Free ATM access is the latest perk being offered to retail investors as brokers battle to hold onto their assets.

Last week San Francisco-based Charles Schwab & Co. announced it will pay rebates on ATM fees to a select group of customers.

And Merrill Lynch & Co. on Tuesday announced a similar step, part of a broad restructuring of the New York firm's brokerage strategy. The announcement came as the full-service broker-dealer unveiled plans to get into the ring with Schwab as a discount broker.

Merrill's service, part of a Visa Signature card rewards program, is being be offered to investors with $100,000 or more to invest in a new no- commission account. The account, to be launched next month, will charge a $1,500 annual fee and be priced according to household assets.

Schwab, meanwhile, will offer its rebate to clients with $100,000 or more invested with the firm or who make at least 12 commission-based trades a year.

The rebate will be available to clients who have both a Schwab One investment account and a Schwab Access account, which provides on-line checking, electronic bill payment, and a Schwab Gold Visa debit card for ATM use.

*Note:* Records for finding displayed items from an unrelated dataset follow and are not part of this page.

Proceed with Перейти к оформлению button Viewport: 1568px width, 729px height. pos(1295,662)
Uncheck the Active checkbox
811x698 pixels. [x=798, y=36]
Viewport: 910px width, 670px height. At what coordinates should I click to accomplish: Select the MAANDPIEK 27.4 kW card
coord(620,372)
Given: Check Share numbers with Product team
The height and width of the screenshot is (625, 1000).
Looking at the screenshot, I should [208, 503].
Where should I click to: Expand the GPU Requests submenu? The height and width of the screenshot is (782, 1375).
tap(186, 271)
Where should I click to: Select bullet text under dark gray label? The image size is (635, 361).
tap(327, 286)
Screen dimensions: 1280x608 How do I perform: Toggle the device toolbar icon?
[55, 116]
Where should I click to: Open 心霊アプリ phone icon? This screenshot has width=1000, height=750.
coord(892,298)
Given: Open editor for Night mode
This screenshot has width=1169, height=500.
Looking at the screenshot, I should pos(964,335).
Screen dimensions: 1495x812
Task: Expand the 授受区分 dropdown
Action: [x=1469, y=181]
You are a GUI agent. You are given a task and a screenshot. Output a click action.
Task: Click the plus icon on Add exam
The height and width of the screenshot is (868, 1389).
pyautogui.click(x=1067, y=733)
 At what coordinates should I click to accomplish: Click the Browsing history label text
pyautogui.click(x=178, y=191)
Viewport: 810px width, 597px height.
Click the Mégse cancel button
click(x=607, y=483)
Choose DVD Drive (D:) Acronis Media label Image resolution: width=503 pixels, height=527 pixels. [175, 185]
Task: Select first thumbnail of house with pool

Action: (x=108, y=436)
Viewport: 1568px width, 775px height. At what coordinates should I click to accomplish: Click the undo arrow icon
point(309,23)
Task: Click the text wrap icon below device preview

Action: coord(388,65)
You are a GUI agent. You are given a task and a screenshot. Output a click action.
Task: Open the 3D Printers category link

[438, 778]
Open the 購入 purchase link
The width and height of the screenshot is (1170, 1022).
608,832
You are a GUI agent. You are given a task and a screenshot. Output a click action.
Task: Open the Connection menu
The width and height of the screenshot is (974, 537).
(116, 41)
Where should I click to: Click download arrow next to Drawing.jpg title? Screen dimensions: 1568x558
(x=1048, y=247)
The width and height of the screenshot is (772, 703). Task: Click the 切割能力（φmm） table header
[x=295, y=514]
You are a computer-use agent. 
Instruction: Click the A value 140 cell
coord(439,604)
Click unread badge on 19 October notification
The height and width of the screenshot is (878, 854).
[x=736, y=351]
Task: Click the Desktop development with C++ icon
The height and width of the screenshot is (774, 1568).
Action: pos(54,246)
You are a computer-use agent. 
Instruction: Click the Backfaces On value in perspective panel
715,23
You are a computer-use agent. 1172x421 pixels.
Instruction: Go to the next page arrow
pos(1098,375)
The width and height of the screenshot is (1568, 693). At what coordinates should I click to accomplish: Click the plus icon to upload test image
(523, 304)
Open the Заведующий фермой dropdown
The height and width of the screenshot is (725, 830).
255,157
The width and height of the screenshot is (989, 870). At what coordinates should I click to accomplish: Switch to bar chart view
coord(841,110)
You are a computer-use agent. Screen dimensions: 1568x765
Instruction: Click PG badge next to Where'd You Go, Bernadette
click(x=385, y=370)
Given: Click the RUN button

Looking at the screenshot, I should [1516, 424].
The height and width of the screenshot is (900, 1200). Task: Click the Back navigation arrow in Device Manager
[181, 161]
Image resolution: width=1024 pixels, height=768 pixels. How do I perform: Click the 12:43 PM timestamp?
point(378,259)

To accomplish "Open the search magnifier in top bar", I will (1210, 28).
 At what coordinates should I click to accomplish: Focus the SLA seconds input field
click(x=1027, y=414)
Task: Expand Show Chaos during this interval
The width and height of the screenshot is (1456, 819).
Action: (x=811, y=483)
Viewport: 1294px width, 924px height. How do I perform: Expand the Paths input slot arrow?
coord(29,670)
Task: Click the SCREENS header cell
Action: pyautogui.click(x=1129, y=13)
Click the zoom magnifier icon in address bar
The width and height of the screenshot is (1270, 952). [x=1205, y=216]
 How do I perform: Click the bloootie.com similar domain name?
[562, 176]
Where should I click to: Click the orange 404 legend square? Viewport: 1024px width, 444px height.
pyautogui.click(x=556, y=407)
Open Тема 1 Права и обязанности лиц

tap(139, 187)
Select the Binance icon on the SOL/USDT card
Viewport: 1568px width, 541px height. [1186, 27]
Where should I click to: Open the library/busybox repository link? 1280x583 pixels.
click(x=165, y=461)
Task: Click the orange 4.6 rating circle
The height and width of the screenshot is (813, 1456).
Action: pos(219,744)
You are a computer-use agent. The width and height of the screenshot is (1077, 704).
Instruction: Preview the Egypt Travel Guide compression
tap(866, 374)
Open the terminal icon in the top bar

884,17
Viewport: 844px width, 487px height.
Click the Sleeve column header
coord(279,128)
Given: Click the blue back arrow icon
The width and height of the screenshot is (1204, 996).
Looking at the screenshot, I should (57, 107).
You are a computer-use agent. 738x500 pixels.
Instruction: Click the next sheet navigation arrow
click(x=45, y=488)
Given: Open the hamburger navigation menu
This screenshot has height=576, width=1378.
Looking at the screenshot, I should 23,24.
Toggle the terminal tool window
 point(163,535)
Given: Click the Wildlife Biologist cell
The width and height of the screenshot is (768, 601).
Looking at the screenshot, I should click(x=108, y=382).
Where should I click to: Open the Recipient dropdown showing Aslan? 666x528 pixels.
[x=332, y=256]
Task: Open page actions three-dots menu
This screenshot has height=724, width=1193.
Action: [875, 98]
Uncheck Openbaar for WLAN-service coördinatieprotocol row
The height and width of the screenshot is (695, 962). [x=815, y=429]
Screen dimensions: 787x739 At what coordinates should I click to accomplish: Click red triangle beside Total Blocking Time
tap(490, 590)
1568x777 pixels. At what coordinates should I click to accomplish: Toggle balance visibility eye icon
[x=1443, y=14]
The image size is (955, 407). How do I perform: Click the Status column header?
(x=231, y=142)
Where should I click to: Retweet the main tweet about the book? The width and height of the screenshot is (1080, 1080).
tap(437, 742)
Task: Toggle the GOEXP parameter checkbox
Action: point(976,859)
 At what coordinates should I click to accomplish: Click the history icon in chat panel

About 10% of Schwab's clients are eligible. The brokerage has six million accounts, with $542 billion of assets.

To Schwab, picking up the ATM tab is worth the extra fee income because it helps attract high-net-worth clients, said Elizabeth M. Stelluto, senior vice president of asset and cash management products.

"We can increase the share of wallet they hold at Schwab," Ms. Stelluto said, because the pampered clients "become less likely to look elsewhere for services."

Schwab has gone as low as it can or wants to go in outdoing other brokerages on cheap commissions, said Les Dinkin, managing principal of NBW Consulting in Westport, Conn.

"Schwab has positioned itself as being above the melee in terms of competing on price. It tends to compete more in terms of value and service," Mr. Dinkin said.

Though ATM fees are more of an annoyance than a burden on wealthy customers, the strategy behind the rebate is to cater to the best clients, thereby encouraging them to move more money to the brokerage.

"Just because people are affluent doesn't mean that they don't care about paying fees," he said.

In that vein, Fidelity Investments on May 4 started offering to pay a $75 annual fee on the Fidelity American Express Gold Card for approved brokerage customers with cash management accounts with minimum balances of $30,000. Purchases and withdrawals are debited from the cash management account.

Other financial institutions with few or no ATMs have offered rebates on surcharges to customers who rely on so-called "foreign" cash dispensers, including USAA Federal Savings Bank and Telebank.

Most full-service brokerages offer debit cards, but discount brokerages have tended not to push them, said Bill Burnham, an electronic commerce analyst at Credit Suisse First Boston in San Francisco.